I love movies that take a considerable amount of time to set-up their opening title crawl (see Long Day’s Journey Into Night) and Drive My Car does that with it not kicking in until we’re forty minutes into the movie – it introduces us to an extended prologue where we focus on the waning relationship between Yusuke Kafuku, a theatre director, and his wife, a writer. Kafuku turns up to their house to find his wife dead after she promised she’d finally tell him a secret – not knowing that Kafuku has already walked in and seen her cheating on him. It’s a bleak start, especially as Kafuku’s only solace and escape from society is his car – a red Saab – which he can no longer drive due to a combination of eye problems and theatre production rules – is stripped away from him, forcing him to pair up with Toko Miura’s Misaki, an introverted woman during his stay in Hiroshima for a theatre festival and the production of Uncle Vanya – Anton Chekov’s play, whose lead character can both be an idealist and a crank – a perfect description of Kafuku’s mindset, running parallel to his struggles.

This film explores solidarity within strength and the preservation of hope in the fear of the unknown – especially relevant given that it was made in the COVID-19 pandemic, and the movie touches on the impact of it briefly but respectfully, showing its lead characters wearing masks while shopping. Although the main focus is Kafuku coming to terms with his new outlook on life and the journey that he has to undergo to get there, the film does an excellent job at depicting the secondary characters who are the actors that Kafuku casts. We see them going through the audition process with people from multiple nationalities who can speak multiple languages – a hearing sign-language user, and a hotshot young actor with a temper all help the play feel multicultural – as Kafuku has to work with the actors to get them on the same page as the production deadline draws closer.

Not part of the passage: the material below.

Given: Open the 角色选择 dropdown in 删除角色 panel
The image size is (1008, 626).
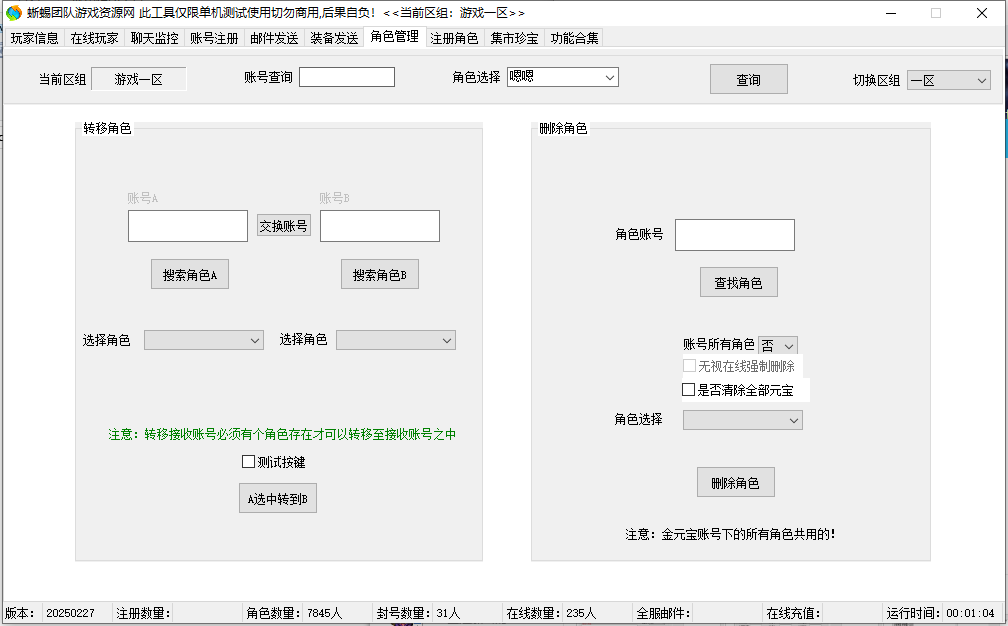Looking at the screenshot, I should tap(742, 420).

Frequently we get to see the supporting cast outside of the play and in their element – where the film peels back the layers and shows you who they truly are – but it’s Misaki who is the most important figure of the cast, a natural driver with a past that comes to light as the movie progresses.

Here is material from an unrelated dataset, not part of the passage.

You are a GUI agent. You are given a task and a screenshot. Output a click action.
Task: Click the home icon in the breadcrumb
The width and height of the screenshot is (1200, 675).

The refined sensibility of Hamaguchi has never been richer; the sombreness and reflectiveness of it all takes its times to explore its themes – those watching Succession will know that the leads in that show are frequently at their most vulnerable when in the backseats of moving cars, which is often – but Drive My Car uses that as a way to showcase it superbly. The cityscapes are beautiful, presented here in lavish detail in both night and day, the film captures the loneliness and the need for expression when on long drives – the fact that this film is as quiet as it is nothing short of a marvel, resisting the urge to delve into melodrama even when there are plenty of chances that it had to do so.

It says something about the true variety of cinema in that my favourite movies of the year are 179 and 73 minutes long respectively (the other being Celine Sciamma’s Petite Maman). Never has the need to restrict movies to a two hour runtime felt so redundant.